(Pointing records for screenshots and pages)

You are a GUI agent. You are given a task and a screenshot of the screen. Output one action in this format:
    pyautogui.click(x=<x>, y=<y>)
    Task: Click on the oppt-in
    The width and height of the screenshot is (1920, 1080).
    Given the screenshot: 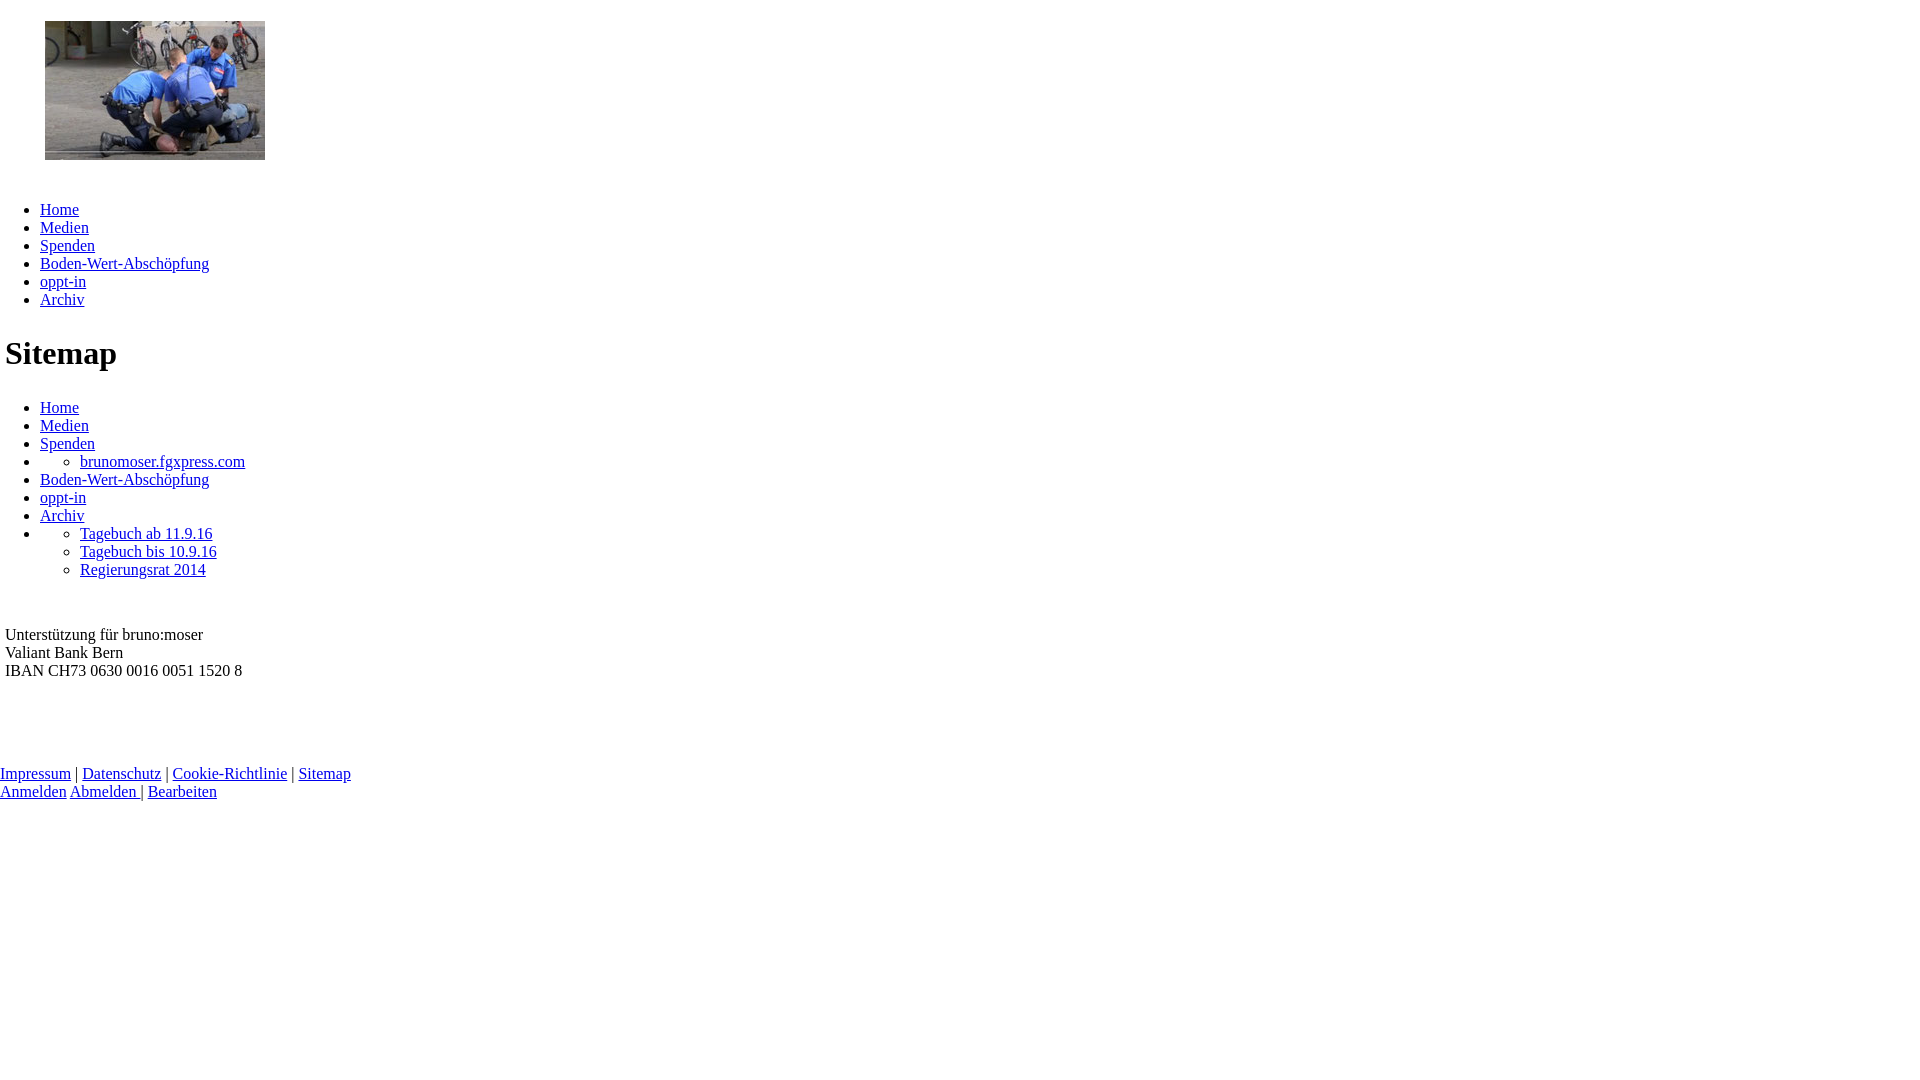 What is the action you would take?
    pyautogui.click(x=63, y=282)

• Aim: Copy the lines of the records word for word, from the start of the records through the line containing "The width and".

• Completed exercise:
You are a GUI agent. You are given a task and a screenshot of the screen. Output one action in this format:
    pyautogui.click(x=<x>, y=<y>)
    Task: Click on the oppt-in
    The width and height of the screenshot is (1920, 1080).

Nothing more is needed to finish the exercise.